Kötü pazar mallarının tüketim yeri, sağlam zeytinin bir türlü bulunamadığı İstanbul..
Kimsenin kimseye selam vermediği, veremediği yer İstanbul..
Bisikletle dolaşmanın intihar olduğu yer İstanbul..
Kalabalıklar içinde yalnızlıkların yaşandığı yer İstanbul..
***
Neşeli rüzgarların yiğit insanların göğsüne estiği yer Anadolu..
Serin gecelerinde yorgan-döşek mis gibi yatılan yer Anadolu..
Toprak kokusunun çam kokusuna, ot kokusunun nane kokusuna karıştığı yer Anadolu..
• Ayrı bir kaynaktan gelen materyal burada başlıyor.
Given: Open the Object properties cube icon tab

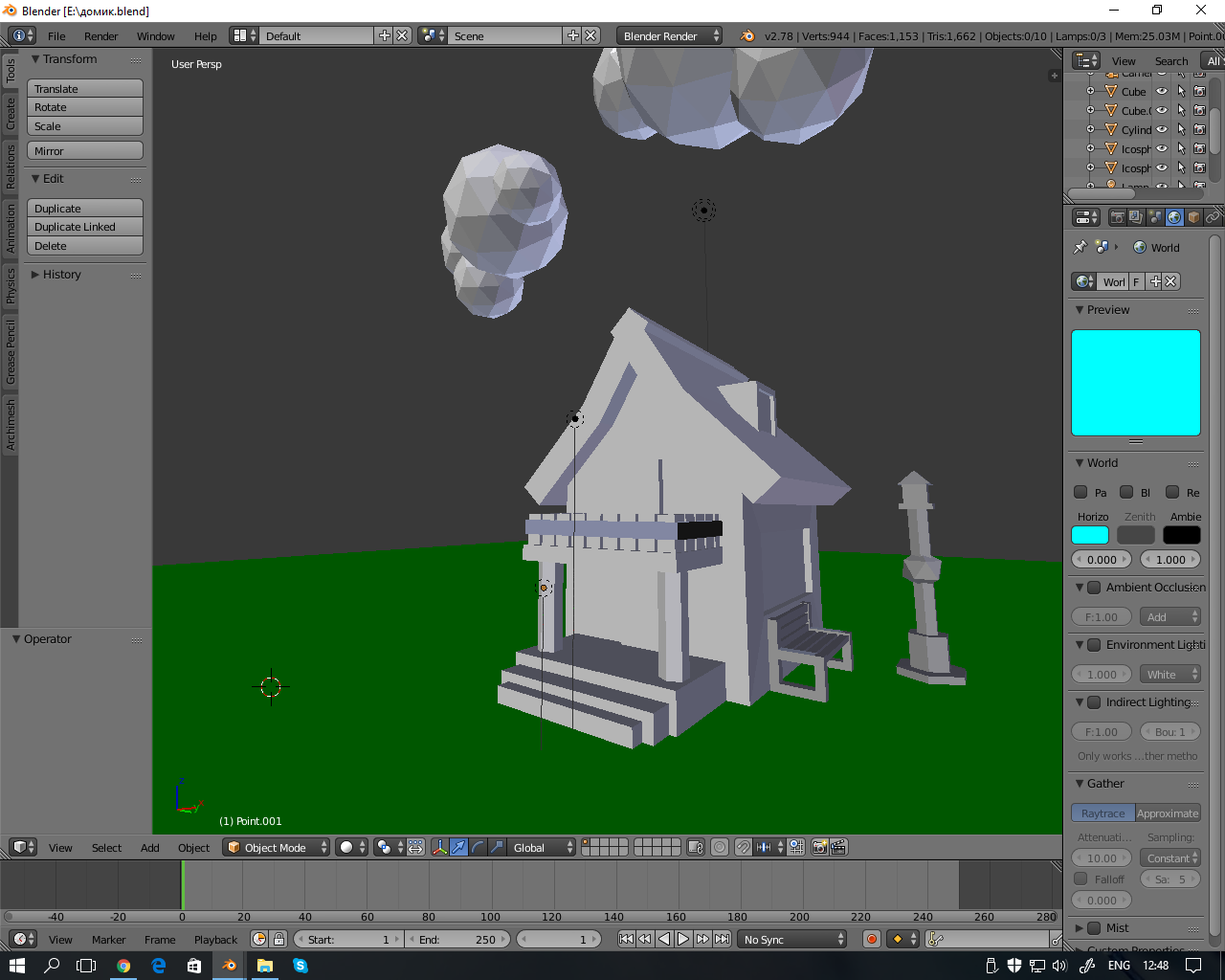Looking at the screenshot, I should pos(1193,217).
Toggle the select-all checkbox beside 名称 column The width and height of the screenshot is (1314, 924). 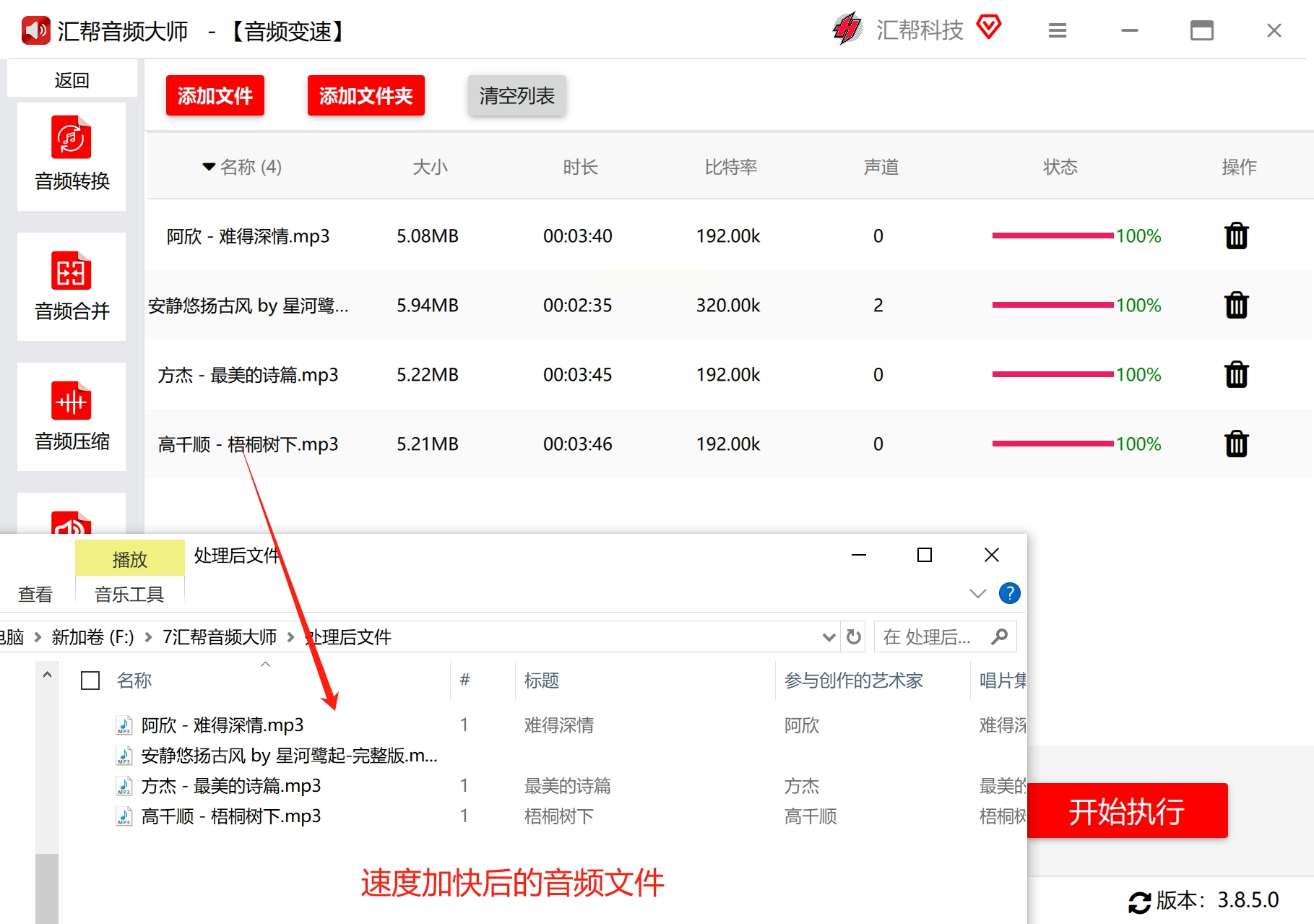point(90,681)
Berrak derelerin aktığı, zamanın donduğu yer Anadolu..
Şirin yolların köylere, yaylara uzandığı; yeryüzünün bir halı gibi serildiği yer Anadolu..
Kabaktan bozma karpuzların değil, hakikilerinin yendiği Anadolu..
Selamsız varılmayan, hasbihalsiz geçilmeyen Anadolu..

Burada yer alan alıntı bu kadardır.